There's a little sparkle button there, too. The make serious button and the make sparkly button, every time it's pushed, is pulling in every single message in the database, rewriting it, and putting it back out there. And so you can imagine as there's people in the room all doing the same action, writing to the same rows in the database at the same time, and we have gone deep down the concurrency rabbit hole to make sure that this remains smooth and scalable forever. Again, I never have to think about it again. It just happens.
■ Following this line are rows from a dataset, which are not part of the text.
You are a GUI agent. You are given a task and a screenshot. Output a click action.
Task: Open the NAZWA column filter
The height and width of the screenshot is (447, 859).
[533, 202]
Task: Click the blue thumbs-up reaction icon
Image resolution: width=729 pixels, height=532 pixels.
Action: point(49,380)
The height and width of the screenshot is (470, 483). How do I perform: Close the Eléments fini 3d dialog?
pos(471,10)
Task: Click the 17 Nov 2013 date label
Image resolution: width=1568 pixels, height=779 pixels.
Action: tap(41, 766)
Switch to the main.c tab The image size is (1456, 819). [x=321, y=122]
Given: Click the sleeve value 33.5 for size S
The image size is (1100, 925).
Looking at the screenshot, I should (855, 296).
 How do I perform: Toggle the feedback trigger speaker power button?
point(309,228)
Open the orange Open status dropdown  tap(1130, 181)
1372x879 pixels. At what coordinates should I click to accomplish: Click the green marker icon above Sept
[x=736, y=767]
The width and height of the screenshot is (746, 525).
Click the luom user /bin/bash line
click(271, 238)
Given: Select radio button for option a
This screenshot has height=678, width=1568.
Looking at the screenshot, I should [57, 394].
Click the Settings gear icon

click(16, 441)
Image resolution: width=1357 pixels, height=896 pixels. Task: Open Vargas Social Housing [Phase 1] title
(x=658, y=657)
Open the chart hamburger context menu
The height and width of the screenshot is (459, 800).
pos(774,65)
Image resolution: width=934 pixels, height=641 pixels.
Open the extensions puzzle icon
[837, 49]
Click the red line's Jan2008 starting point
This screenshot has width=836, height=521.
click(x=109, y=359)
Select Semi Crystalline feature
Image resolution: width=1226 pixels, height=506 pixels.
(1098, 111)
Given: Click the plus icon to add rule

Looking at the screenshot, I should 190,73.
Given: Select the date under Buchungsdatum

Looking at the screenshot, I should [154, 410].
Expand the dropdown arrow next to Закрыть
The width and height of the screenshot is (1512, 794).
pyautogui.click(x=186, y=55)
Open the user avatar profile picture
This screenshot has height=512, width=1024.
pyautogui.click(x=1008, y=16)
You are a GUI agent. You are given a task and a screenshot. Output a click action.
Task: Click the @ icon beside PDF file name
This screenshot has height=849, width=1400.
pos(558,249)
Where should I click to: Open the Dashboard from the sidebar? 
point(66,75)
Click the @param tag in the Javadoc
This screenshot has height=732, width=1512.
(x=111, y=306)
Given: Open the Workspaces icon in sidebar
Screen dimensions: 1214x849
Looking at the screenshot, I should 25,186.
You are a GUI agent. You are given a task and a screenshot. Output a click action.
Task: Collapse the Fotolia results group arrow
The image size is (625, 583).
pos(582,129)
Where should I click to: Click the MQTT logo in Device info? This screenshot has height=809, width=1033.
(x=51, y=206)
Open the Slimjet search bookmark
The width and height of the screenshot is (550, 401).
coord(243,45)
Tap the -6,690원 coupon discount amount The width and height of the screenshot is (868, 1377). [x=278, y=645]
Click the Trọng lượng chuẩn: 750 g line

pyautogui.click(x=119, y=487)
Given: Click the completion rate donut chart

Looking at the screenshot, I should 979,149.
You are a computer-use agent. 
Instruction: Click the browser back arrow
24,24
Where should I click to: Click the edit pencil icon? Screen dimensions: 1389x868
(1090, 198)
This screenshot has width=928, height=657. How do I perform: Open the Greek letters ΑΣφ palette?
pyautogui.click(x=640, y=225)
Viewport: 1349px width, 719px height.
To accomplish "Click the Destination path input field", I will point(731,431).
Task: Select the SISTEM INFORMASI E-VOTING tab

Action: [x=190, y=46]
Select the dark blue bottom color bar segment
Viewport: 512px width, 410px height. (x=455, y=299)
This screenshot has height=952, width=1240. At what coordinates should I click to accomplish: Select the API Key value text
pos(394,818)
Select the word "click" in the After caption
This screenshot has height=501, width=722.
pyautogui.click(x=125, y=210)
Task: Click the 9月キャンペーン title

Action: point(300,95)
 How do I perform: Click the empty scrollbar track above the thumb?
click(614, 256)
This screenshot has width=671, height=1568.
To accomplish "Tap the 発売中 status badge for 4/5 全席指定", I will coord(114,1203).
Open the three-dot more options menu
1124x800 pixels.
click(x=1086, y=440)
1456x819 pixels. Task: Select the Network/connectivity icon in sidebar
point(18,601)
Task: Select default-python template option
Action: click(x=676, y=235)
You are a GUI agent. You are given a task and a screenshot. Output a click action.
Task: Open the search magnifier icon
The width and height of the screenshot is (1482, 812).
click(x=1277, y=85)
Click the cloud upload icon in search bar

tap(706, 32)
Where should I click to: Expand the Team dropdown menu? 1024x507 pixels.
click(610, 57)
And this was just, because this was a relatively short talk, I just wanted to pick a demo to try to convey that same feeling to you that I felt the first time I used Convex. It absolved me from having to worry about what database to choose. Am I going to get roasted on Twitter for making this choice because, I don't know, MySQL got canceled last week for some reason. I don't know. I can't keep up with all of that.
And so every time, what is it, every two or three months I go to start a new project, I'm like, well, Twitter, X, what's the database today, huh? And then I'll go and I'll learn it and I'll be like, this is cool. And then three months later, I'll have to do that again. It's not just the database, it's the deployment, it's the frameworks, it's the stack. So that was like this really key thing for me that I was like, oh, now every two or three months I've reduced all the friction that it takes for me to put my ideas into action. It's been just very enjoyable.
And I reached out to the founders to be part of this because this is, well, there we go. Cool. So here, it says, break this web page. I'm just going to delete that message. It should be gone. Not enough information is being collected. I'm going to delete that one, too. I don't even know what that means. Oh, it's okay, Daniel. It's okay. All right. But this is what I mean. I can go in here and I'm just editing the table. And it's affecting everybody. Which is freakishly powerful.